The next speaker was Detective Superintendent Brad Marden, Australian Federal Police, talking about cyber security. He asked who in the audience had contact with the AFP or other cyber security services. Several of the audience related their experiences. Superintendent Marden pointed out that in past decades most cases investigated were about insiders in organisations misusing their organisation's systems. Today the major issue is intrusion from the outside. The AFP cyber staff are a mixture of computer security experts and traditional police. One team concentrates on banking and financial cyber crime. He made the point that those attacking financial systems are professional criminals motivated by greed, not teenagers out for thrills. Other teams infiltrate online criminal groups. He is up-skilling the organisation to cope with new developments, such as smart phones.
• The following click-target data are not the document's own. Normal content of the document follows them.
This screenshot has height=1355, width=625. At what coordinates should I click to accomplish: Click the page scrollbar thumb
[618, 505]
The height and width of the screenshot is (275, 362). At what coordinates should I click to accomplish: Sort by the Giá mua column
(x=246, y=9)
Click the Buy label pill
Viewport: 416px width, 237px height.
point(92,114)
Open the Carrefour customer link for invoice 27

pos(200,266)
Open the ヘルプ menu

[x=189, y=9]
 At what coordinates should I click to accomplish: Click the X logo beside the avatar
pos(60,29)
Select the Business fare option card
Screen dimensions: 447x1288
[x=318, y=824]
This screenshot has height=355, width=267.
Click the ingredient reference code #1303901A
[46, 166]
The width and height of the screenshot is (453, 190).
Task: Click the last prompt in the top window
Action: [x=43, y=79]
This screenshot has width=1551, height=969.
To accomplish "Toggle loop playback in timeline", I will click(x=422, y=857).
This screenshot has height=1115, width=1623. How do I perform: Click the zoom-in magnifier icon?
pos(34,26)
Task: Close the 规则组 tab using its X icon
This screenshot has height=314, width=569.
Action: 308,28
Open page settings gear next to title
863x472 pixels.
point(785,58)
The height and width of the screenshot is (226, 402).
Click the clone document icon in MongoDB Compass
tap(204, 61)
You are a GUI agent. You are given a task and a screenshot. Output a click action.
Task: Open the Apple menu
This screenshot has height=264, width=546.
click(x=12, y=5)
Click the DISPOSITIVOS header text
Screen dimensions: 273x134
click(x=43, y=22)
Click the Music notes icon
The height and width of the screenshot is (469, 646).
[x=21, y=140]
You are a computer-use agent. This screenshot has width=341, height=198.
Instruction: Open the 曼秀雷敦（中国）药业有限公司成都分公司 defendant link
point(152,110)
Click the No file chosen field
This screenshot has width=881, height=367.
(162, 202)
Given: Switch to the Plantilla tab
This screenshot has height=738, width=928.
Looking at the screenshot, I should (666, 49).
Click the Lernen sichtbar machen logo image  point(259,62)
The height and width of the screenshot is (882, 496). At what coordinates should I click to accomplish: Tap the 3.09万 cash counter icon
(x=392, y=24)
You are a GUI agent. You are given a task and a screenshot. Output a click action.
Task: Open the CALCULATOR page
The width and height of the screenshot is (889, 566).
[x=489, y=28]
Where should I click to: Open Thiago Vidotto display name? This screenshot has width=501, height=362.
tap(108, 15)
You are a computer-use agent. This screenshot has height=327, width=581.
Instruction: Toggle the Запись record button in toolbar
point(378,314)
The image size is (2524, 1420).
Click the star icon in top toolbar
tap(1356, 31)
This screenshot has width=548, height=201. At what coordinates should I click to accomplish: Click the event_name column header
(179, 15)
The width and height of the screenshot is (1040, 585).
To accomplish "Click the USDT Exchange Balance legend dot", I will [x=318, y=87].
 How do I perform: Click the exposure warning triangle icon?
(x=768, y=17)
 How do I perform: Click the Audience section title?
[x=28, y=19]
The AFP investigates crimes under Criminal code Part 10-7. This prohibits unauthorised access and destruction of data on government computers and telecommunications networks. When Australia adopts the European Convention on Cyber-crime this will help sharing data on crime.
Apart from catching criminals, the AFP also helps the community prevent crime. Superintendent Marden claimed that the major threat to computer security is staff in an organisation inadvertently giving out sensitive information. He gave the example of social engineering, where the criminal induces the staff member to give away their password without realising they are doing it.
Some "botnets" now have multi-gigabit per second traffic flows. This allows an attacker to flood a target system and disable access to it. Rather than wait for this to happen, the AFP would prefer to find out who has this capability beforehand and prevent it happening.
Superintendent Marden mentioned the group "anonymous" which is effectively leaderless. Interestingly the group was selling masks (like the mask Hugo Weaving wore in the movie "V for Vendetta"). He commented that such groups are something society has to come to terms with. People have the right to peaceful protest, but not throw rocks through windows.
Superintendent Marden mentioned that 4G smart phones will present a threat to computer networks as they have considerable processing capacity and bandwidth.
"Think You Know" is an information program online to educate the public.
Superintendent Marden mentioned that there was work under way to provide one place to report cyber-crime and the matter would be referred to the relevant agency.
ps: I missed the conference opening address. This is usually made by a senior politician from the governing party. Interesting this year it was from Senator Scott Ludlam, from the Australian Greens.